SUPPLIED RECORDS section start

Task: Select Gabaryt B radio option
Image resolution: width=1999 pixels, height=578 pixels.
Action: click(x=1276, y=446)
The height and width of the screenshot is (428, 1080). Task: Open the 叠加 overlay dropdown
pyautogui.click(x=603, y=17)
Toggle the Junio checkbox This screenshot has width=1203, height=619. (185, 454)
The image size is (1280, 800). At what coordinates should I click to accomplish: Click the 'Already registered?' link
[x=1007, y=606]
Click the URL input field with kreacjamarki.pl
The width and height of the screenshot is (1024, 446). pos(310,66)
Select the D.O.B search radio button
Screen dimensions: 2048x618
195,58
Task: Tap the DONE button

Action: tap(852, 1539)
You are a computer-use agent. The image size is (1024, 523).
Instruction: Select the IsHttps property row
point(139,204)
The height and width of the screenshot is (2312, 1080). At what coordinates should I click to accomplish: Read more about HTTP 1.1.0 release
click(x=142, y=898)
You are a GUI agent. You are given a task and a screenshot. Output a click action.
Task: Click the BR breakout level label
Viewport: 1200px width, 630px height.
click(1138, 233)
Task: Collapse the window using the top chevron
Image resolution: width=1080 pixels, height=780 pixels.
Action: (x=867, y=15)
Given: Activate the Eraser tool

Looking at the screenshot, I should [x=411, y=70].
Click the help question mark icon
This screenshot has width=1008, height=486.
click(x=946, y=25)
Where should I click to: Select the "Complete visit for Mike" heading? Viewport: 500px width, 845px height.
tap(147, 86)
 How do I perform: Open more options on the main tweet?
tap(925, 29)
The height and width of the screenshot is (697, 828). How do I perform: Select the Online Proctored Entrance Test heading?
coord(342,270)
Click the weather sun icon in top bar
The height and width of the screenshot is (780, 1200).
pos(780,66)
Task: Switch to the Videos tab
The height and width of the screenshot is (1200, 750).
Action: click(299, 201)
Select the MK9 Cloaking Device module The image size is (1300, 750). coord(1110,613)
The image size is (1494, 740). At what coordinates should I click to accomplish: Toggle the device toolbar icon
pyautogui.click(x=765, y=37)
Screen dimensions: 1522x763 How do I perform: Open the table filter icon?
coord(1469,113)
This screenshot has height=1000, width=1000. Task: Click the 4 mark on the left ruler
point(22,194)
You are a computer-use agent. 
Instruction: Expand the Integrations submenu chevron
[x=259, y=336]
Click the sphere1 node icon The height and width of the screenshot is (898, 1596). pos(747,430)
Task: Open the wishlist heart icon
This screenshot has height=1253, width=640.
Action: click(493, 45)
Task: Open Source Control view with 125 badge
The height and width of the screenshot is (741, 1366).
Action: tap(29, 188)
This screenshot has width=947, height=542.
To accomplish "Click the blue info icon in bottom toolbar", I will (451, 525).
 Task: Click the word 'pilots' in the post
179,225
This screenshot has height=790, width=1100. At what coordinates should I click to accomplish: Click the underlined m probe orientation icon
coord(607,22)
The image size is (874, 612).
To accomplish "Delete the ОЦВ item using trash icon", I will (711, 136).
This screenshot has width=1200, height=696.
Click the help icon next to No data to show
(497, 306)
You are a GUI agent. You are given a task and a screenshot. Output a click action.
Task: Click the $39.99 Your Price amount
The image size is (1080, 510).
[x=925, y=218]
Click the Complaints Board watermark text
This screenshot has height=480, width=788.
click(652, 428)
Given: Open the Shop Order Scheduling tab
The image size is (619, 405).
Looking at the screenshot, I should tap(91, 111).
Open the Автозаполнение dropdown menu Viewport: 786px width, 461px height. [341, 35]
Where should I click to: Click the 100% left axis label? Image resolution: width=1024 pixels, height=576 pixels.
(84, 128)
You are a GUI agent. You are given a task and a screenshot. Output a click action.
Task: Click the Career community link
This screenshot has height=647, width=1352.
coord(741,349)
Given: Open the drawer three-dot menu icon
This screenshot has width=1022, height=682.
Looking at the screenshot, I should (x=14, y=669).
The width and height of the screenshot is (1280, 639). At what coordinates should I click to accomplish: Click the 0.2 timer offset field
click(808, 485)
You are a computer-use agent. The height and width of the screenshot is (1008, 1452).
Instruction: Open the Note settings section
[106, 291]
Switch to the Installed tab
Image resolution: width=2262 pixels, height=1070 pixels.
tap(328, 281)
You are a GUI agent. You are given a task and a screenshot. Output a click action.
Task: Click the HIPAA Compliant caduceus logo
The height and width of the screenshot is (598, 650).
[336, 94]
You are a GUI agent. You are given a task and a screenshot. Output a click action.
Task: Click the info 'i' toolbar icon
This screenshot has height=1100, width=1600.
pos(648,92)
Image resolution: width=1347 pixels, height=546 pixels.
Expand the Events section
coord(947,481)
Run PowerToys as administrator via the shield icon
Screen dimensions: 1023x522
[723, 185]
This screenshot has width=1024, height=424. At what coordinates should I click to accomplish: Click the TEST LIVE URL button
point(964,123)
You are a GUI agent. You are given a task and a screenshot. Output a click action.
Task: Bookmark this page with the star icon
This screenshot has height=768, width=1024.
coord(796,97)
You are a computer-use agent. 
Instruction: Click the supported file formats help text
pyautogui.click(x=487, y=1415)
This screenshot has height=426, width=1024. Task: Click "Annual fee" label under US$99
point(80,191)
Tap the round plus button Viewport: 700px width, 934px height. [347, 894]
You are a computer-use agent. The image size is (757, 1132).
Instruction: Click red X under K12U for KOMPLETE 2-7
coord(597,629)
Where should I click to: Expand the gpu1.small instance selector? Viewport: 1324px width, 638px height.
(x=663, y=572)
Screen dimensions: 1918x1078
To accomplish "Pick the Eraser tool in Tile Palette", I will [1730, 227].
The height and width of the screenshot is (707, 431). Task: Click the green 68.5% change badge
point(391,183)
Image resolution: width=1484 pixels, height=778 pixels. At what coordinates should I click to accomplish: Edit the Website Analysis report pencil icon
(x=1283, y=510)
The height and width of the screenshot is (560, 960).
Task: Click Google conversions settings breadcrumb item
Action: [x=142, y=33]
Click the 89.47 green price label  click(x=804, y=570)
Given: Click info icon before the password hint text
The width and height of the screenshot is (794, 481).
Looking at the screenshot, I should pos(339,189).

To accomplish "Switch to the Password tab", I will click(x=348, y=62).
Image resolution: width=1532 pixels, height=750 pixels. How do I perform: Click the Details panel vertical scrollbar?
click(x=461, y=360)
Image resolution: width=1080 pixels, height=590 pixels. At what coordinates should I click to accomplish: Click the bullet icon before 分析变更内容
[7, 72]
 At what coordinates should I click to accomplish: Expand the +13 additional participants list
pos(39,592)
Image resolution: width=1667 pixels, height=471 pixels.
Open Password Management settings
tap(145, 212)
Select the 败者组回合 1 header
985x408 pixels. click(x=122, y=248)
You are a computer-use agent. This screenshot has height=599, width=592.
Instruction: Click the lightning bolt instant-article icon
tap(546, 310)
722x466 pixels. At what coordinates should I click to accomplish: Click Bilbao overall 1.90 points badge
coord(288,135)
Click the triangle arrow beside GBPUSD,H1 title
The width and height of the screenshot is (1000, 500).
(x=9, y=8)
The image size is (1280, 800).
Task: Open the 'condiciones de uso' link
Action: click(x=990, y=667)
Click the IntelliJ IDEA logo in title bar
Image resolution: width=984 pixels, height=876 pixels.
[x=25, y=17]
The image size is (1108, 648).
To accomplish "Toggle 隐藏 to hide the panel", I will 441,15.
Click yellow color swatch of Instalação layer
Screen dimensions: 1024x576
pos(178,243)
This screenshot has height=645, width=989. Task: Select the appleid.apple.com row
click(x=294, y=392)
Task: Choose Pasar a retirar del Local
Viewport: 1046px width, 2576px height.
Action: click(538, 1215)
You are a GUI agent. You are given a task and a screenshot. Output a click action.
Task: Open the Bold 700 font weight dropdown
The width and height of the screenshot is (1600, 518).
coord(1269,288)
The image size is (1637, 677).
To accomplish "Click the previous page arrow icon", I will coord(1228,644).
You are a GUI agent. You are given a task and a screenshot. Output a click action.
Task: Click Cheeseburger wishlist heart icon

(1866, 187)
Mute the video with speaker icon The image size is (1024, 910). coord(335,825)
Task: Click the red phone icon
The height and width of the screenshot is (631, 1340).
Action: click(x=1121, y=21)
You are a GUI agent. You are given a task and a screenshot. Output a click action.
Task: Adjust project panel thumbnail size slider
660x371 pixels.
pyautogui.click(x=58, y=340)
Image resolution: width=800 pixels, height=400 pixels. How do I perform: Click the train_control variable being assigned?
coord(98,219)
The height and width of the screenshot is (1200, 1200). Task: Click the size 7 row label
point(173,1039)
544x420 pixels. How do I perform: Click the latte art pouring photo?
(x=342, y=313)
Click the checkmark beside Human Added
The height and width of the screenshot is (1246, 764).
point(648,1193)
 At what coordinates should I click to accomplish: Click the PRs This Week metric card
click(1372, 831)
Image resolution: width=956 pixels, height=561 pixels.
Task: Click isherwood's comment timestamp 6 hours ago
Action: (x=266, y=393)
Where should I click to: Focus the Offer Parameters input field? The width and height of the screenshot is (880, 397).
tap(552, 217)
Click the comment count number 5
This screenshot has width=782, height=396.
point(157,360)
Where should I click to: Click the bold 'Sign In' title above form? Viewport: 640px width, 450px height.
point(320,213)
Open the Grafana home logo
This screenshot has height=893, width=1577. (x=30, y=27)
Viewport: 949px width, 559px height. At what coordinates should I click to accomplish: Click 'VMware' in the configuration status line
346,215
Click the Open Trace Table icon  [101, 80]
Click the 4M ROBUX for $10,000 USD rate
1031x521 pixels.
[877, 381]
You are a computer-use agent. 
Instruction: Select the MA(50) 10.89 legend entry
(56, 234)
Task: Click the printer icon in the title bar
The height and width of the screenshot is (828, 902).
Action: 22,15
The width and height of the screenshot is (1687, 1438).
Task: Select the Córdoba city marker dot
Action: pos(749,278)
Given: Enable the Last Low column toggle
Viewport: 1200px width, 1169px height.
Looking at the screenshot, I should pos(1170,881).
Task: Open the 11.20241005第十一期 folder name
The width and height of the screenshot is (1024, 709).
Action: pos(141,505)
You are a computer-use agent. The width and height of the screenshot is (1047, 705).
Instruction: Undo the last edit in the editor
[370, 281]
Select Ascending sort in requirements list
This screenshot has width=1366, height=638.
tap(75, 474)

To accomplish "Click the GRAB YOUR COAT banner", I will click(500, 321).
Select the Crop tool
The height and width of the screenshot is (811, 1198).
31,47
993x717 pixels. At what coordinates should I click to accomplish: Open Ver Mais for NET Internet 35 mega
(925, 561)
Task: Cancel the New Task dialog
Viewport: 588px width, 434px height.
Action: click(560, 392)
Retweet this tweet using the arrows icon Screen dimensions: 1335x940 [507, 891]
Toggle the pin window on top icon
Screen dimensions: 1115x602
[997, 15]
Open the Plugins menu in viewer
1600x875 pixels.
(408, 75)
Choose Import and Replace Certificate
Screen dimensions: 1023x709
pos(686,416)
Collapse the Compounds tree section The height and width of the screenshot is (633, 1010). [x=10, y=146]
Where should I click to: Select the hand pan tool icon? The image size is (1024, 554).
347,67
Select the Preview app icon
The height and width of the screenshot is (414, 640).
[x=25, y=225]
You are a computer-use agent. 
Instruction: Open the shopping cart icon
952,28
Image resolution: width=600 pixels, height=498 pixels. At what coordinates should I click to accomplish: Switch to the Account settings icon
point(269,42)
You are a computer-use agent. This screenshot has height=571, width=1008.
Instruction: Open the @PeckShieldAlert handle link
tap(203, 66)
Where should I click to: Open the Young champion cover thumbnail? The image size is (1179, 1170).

SUPPLIED RECORDS section end

_WORK INSTRUCTION_
Only lines with the string "thumbnail" are wanted; please find each one in the listing and copy it.

_TASK ANSWER_
Task: Adjust project panel thumbnail size slider
Where should I click to: Open the Young champion cover thumbnail? The image size is (1179, 1170).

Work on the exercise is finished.